The film premiered on CBC Television on September 22, 1984, later being shown on PBS's anthology series American Playhouse on February 4, 1985. It was broadcast in the United Kingdom on Channel 4 in June 1990. The film was released on VHS by New World Video and LaserDisc by Image Entertainment.

==Reception and legacy==
Tom Brinkmoeller for The Cincinnati Enquirer called Overdrawn at the Memory Bank a "tongue-in-cheek and imaginative 90-minute delight". LA Weekly, acknowledging the low production values, praised the film for its ideas and the strong romantic relationship between Julia's and Griffiths' characters. The Washington Posts Sandy Rovner described the film as "certainly inoffensive, occasionally funny and altogether watchable". Jim Murphy from The Age considered the plot to be "quite tortuous" but thought it to be imaginative enough to sustain interest. In his book The Sci-Fi Movie Guide, Chris Barsanti found Overdrawn at the Memory Bank to be one of the better film translations of cyberpunk, despite being one of the least known. Barsanti also called the film a "fun lark" despite its confusing ending. In a negative review for Cinema Canada, Bruce Malloch remarked that, had it been released as a feature film rather than a direct-to-TV film, it would have been a failure. Malloch was critical of the film's plot and special effects, as well as its attempts to balance both drama and comedy.

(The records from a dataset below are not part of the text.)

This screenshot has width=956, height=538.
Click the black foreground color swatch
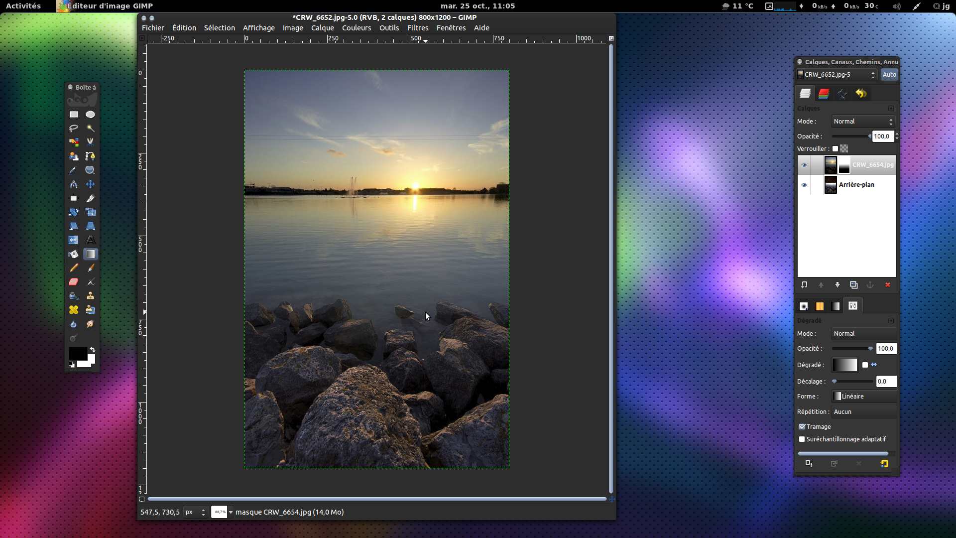(77, 353)
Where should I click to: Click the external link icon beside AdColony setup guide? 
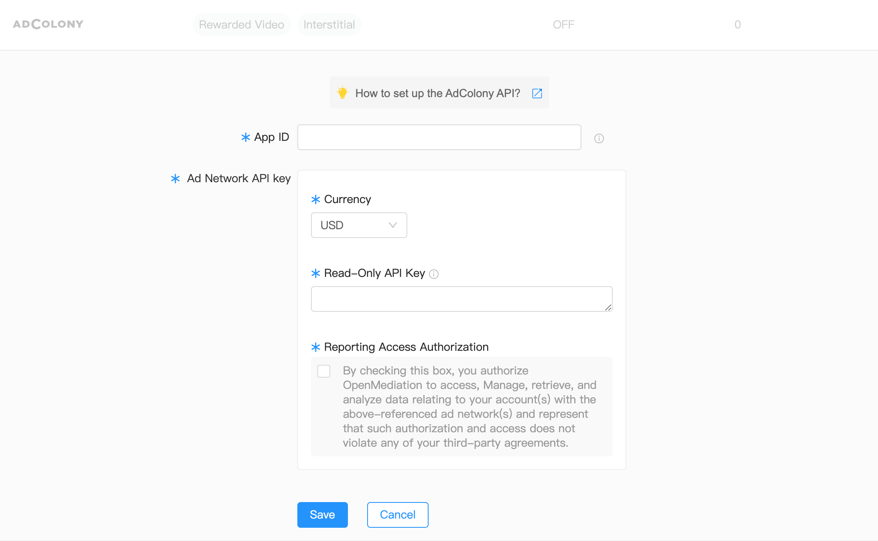tap(537, 93)
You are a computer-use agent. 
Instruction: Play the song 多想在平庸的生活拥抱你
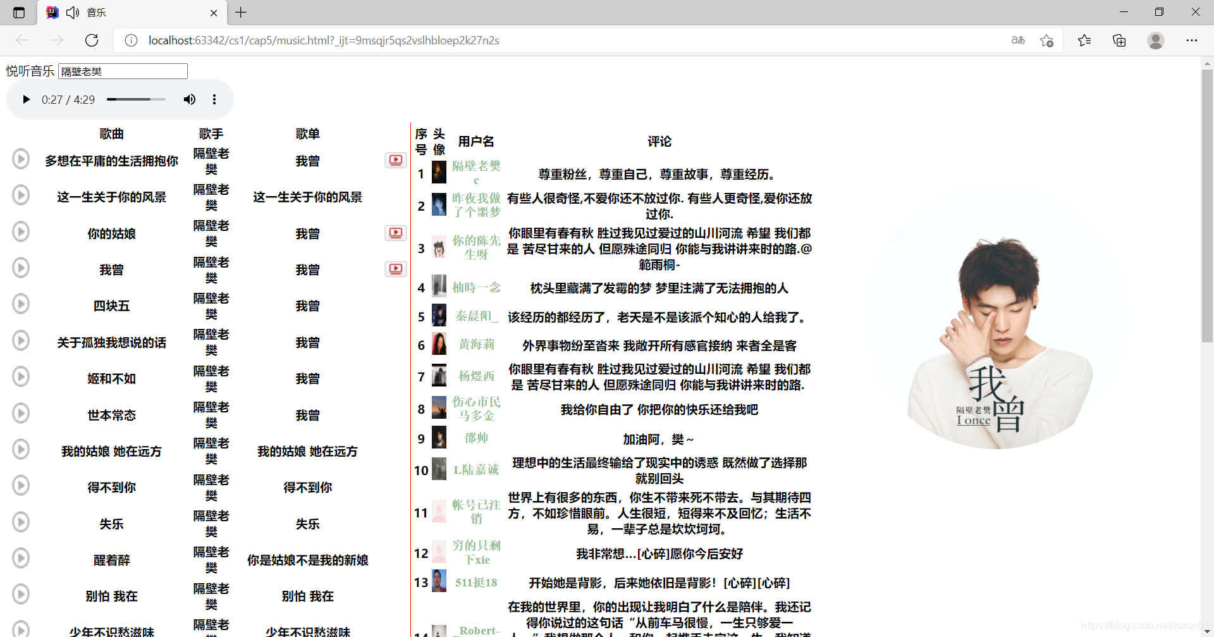[21, 159]
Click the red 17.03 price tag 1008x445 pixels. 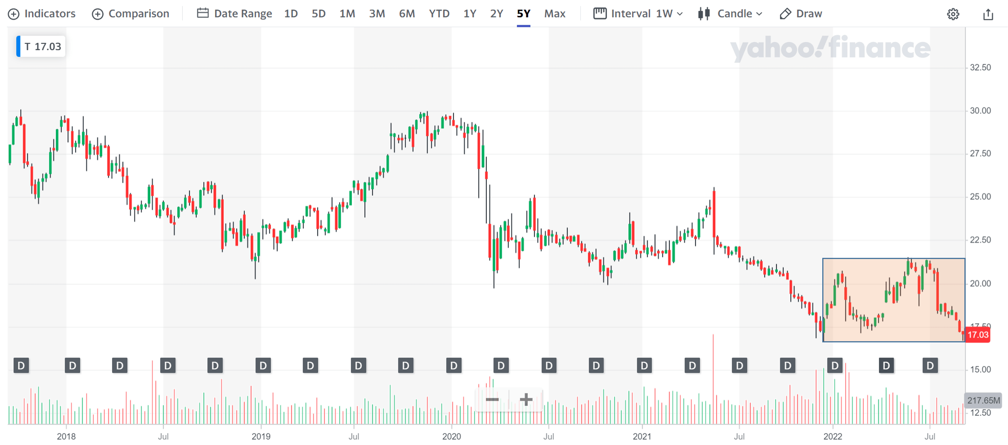(x=977, y=335)
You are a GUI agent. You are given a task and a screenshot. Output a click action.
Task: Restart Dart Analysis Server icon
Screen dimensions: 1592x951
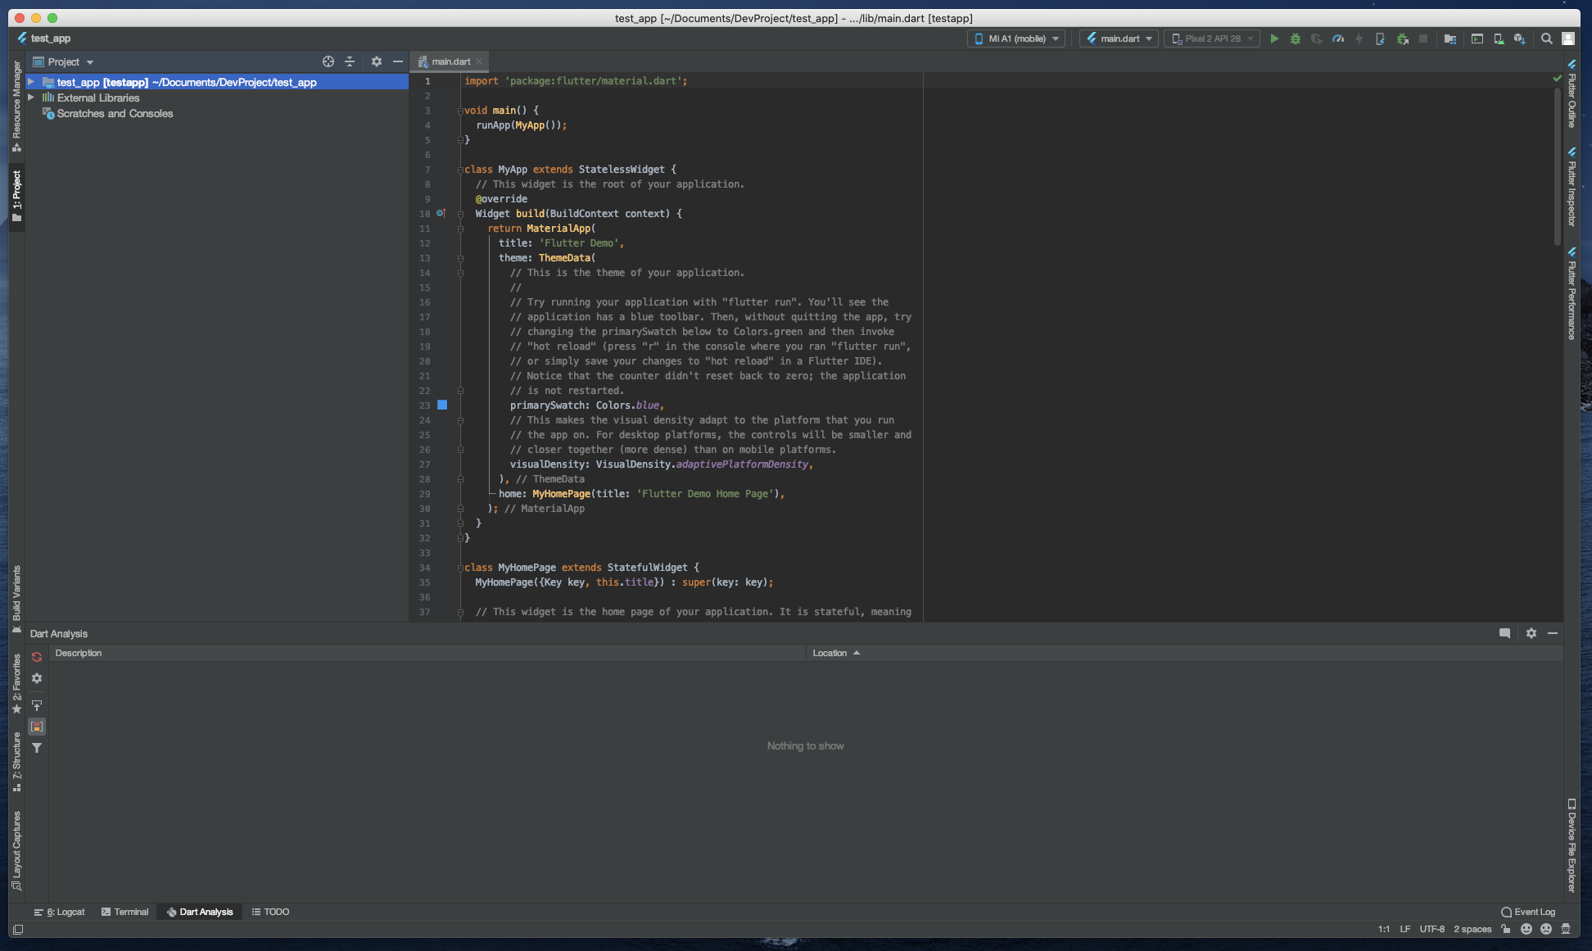pos(37,657)
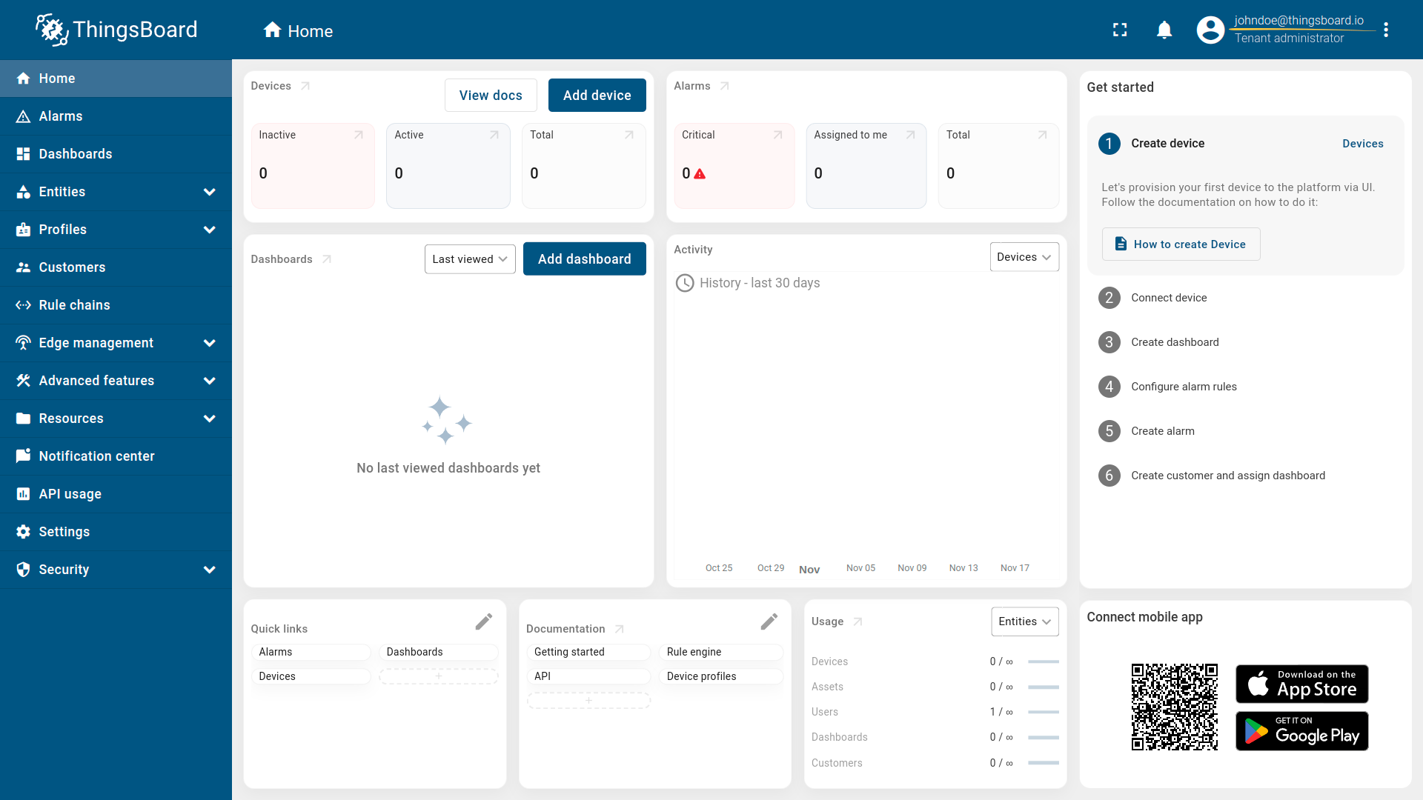
Task: Select step 2 Connect device
Action: click(1169, 298)
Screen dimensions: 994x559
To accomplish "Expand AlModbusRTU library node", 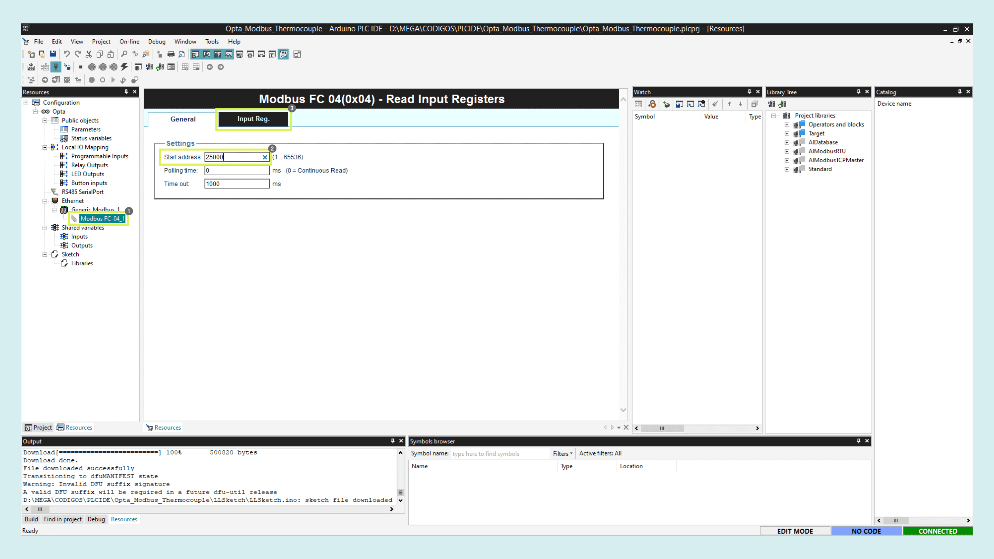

===Mystery Science Theater 3000===
Overdrawn at the Memory Bank was featured in the eighth-season finale episode of Mystery Science Theater 3000 (MST3K), a comedy television series in which the character Mike Nelson and his two robot friends Crow T. Robot and Tom Servo are forced to watch bad films as part of an ongoing scientific experiment. The episode was broadcast on the Sci-Fi Channel on December 6, 1997. MST3K cast member Bill Corbett disliked the film, calling it an "extraordinarily dumb movie whose relentless 'funny' techno-futuro-jargon was the screenwriting equivalent of water torture." Raul Julia had recently died, and the writers were wary of damaging his reputation. (Note: Julia died in 1994 of complications from a stroke, three years before the MST3K episode.) Fellow cast member and writer Paul Chaplin voiced his hatred towards Overdrawn, equating his disdain with later "experiment" Hobgoblins.

The episode was considered one of the best in the series, both by critics and by fans of the show. Jim Vorel for Paste ranked it as the 40th best in the series, (Note: Ranking based on 197 episodes as of 2018.) saying the film was ahead of its time and giving praise for the acting. Vorel was irritated by its soft focus appearance but overall considered it to be one of the most interesting films featured on MST3K. In a fan poll for the top 100 best episodes in the series, it ranked eleventh. Elliott Kalan, the head writer for the Netflix era of the series, considered it one of his favorite episodes in the series. In an article at Vulture, writer Courtney Enlow lists Overdrawn at the Memory Bank as one of the series' 25 essential episodes.

In 2003, Rhino Entertainment released the MST3K episode as part of the "Volume 4" DVD collection, along with episodes focused on Girl in Gold Boots (episode #1002), Hamlet (episode #1009), and Space Mutiny (episode #820).